Look through the data below and extract, unchanged, the lines from the one that contains "Image resolution: width=1024" to the one that contains "The image size is (758, 444).", both included.

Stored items
————————
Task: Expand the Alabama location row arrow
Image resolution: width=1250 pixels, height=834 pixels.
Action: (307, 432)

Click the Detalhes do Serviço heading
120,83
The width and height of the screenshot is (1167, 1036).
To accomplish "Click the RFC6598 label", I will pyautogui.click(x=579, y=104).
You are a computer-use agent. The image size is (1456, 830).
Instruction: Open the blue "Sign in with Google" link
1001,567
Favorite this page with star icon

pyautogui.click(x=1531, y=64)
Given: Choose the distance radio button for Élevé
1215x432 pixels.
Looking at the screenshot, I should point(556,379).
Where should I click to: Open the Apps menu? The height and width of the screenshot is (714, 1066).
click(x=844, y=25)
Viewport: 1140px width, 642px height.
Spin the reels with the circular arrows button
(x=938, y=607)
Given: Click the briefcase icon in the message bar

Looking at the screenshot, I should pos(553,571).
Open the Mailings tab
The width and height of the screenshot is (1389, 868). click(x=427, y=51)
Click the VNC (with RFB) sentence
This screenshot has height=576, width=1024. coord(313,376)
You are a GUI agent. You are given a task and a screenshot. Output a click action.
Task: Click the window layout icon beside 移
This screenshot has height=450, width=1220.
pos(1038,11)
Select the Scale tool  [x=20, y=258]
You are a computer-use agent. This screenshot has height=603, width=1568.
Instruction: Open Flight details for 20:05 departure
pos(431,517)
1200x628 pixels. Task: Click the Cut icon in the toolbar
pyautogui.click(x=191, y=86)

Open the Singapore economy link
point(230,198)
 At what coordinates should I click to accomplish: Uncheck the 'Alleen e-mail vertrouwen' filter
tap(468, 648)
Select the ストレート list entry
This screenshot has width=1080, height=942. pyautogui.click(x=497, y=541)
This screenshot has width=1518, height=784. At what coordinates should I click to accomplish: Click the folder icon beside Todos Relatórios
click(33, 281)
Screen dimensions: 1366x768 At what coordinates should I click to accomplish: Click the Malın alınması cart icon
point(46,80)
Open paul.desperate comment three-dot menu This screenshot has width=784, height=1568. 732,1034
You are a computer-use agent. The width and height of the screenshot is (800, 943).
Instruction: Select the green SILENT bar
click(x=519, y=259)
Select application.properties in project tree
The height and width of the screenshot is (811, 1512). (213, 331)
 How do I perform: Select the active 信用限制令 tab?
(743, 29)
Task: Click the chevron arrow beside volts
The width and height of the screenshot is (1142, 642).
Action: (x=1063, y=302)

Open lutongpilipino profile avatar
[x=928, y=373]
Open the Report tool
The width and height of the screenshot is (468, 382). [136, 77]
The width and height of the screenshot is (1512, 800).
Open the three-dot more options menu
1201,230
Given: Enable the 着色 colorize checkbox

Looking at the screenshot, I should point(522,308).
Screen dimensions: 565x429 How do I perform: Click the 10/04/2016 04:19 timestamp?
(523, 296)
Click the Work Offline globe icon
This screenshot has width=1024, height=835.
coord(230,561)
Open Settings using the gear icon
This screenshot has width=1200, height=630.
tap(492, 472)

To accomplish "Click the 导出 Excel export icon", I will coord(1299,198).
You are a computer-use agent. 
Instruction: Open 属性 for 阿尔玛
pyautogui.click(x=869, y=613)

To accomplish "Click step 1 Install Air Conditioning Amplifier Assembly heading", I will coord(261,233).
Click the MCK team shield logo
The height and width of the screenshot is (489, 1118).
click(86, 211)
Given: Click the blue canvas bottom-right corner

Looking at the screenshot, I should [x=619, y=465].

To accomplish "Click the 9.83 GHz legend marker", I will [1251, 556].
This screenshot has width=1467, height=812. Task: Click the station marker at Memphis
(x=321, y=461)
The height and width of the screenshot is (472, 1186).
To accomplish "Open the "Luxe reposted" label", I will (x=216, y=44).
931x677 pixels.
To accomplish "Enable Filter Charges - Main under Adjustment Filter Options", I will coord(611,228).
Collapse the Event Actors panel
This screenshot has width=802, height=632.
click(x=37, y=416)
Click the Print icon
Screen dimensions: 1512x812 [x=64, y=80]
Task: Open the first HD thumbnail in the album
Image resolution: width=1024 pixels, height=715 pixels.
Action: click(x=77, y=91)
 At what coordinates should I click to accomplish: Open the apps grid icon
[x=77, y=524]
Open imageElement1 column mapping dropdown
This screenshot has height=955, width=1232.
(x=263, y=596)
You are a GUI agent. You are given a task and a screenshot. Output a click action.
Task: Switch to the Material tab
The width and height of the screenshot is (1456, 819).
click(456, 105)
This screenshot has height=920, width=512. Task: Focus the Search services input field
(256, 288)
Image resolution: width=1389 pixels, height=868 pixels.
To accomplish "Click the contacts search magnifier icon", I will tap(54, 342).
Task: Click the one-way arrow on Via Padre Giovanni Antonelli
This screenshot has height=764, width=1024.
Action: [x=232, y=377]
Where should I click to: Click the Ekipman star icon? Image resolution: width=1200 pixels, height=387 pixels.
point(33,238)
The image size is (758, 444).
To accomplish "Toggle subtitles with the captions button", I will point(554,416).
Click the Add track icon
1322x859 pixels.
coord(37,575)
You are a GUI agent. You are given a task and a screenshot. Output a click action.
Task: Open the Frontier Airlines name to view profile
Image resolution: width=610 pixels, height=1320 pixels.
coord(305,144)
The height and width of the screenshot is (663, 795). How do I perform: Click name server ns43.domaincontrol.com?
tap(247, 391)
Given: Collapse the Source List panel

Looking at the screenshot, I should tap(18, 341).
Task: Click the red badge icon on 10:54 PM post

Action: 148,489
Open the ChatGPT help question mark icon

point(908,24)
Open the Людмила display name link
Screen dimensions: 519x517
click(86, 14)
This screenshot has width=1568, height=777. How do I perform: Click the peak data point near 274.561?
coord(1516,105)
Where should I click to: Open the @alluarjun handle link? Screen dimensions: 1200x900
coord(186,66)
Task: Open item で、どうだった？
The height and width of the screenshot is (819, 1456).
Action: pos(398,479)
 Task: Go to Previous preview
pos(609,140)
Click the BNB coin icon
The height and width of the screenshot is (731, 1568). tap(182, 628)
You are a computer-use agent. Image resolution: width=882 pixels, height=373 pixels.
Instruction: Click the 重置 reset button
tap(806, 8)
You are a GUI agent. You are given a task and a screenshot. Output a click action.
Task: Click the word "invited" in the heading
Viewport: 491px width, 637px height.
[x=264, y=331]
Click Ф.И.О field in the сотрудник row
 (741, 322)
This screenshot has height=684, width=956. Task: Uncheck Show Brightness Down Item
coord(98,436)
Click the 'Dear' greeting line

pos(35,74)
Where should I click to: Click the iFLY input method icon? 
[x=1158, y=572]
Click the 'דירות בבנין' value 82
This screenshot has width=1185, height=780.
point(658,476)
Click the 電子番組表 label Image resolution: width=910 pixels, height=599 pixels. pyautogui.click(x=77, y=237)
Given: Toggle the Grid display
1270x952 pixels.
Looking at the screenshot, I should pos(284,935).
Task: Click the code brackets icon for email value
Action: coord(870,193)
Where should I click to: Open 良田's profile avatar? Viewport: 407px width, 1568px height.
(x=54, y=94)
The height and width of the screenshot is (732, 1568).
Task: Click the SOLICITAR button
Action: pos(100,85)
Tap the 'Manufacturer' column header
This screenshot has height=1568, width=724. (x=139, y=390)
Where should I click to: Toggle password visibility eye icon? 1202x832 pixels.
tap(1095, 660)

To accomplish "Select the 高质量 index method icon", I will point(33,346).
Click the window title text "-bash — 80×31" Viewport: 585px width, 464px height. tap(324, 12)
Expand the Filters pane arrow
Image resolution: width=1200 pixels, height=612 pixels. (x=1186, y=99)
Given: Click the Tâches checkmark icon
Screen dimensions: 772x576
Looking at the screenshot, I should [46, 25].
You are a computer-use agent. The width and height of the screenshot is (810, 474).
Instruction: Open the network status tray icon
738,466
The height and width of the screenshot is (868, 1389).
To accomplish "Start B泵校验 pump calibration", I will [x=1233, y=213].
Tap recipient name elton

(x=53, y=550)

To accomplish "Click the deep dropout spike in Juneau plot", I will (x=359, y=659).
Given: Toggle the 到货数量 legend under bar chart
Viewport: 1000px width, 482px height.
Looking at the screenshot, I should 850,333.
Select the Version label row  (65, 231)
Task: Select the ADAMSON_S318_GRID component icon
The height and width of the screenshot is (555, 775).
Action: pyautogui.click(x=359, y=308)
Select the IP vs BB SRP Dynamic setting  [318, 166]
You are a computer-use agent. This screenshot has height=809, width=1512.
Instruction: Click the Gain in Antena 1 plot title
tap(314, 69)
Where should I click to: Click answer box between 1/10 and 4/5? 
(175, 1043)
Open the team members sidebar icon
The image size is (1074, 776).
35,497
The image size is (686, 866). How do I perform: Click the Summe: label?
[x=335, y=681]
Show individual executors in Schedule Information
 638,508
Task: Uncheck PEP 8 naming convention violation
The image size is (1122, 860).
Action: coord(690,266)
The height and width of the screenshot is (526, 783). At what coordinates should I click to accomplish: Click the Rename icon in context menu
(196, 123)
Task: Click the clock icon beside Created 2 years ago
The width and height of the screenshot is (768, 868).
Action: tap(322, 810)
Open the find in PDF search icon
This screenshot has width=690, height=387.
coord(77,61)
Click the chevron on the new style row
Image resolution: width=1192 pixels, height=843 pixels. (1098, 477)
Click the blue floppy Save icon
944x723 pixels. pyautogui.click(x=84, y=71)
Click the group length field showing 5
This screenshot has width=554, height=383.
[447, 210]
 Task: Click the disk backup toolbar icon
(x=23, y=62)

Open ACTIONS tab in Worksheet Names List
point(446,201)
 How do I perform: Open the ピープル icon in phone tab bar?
————————
> [ANSWER BOX]:
Image resolution: width=1024 pixels, height=715 pixels.
Action: click(x=77, y=91)
 At what coordinates should I click to accomplish: Open the apps grid icon
[x=77, y=524]
Open imageElement1 column mapping dropdown
This screenshot has height=955, width=1232.
(x=263, y=596)
You are a GUI agent. You are given a task and a screenshot. Output a click action.
Task: Switch to the Material tab
The width and height of the screenshot is (1456, 819).
click(456, 105)
This screenshot has height=920, width=512. Task: Focus the Search services input field
(256, 288)
Image resolution: width=1389 pixels, height=868 pixels.
To accomplish "Click the contacts search magnifier icon", I will tap(54, 342).
Task: Click the one-way arrow on Via Padre Giovanni Antonelli
This screenshot has height=764, width=1024.
Action: [x=232, y=377]
Where should I click to: Click the Ekipman star icon? Image resolution: width=1200 pixels, height=387 pixels.
point(33,238)
The image size is (758, 444).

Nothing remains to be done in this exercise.